On 17 March 1988, Anna-Greta Leijon was briefed by Lidbom about Carlsson's theories, and a few days later she also met with Carlsson himself. On 28 March, the prime minister was informed by Lidbom, who was given a deadline of 7 June to confirm Carlsson's theories.

On 2 May, Carlsson went to see Leijon to get a letter of recommendation. He intended to use this when traveling to England where his aim was to talk with a number of people whom he considered knowledgeable on the alleged meeting in Damascus. Leijon promptly wrote the letter, giving it to Carlsson two days later. A copy was placed in her safe without a registration, bypassing the correct procedure. All documents issued by or sent to a public authority in Sweden generally have to be noted, with date, in a roll of documents and by default become public, unless access has been specifically restricted. By treating the document as a private letter, Leijon was aiming to keep it hidden.

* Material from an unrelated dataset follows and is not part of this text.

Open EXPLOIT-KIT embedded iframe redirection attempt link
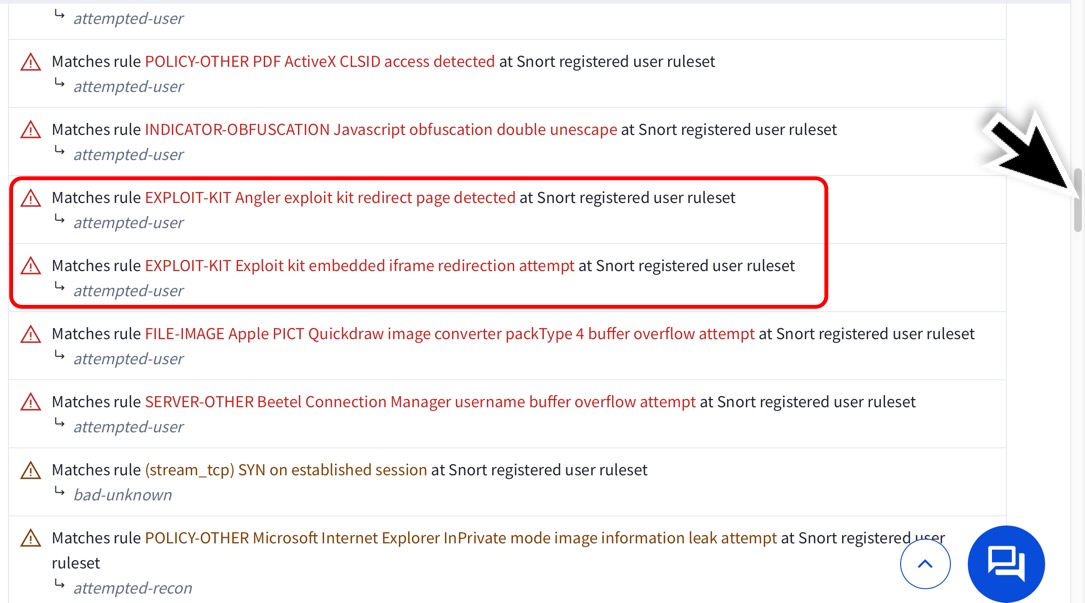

A week later Carlsson had a meeting with chief prosecutor Jörgen Almblad where he presented his theories about the PKK. Almblad was enraged as he had not been informed about Carlsson's part in the investigation prior to this meeting. He was highly critical, too, of the fact that Carlsson had been given access to various kinds of top-secret information.

Finally, on 30 May and 1 June 1988, Expressen reporter Per Wendel called Leijon and asked about Carlsson's involvement in the investigation. Leijon, among other things, denied that she had given Carlsson any letter of recommendation. Immediately after this, the letter was taken out of the safe, registered, and thereafter classified.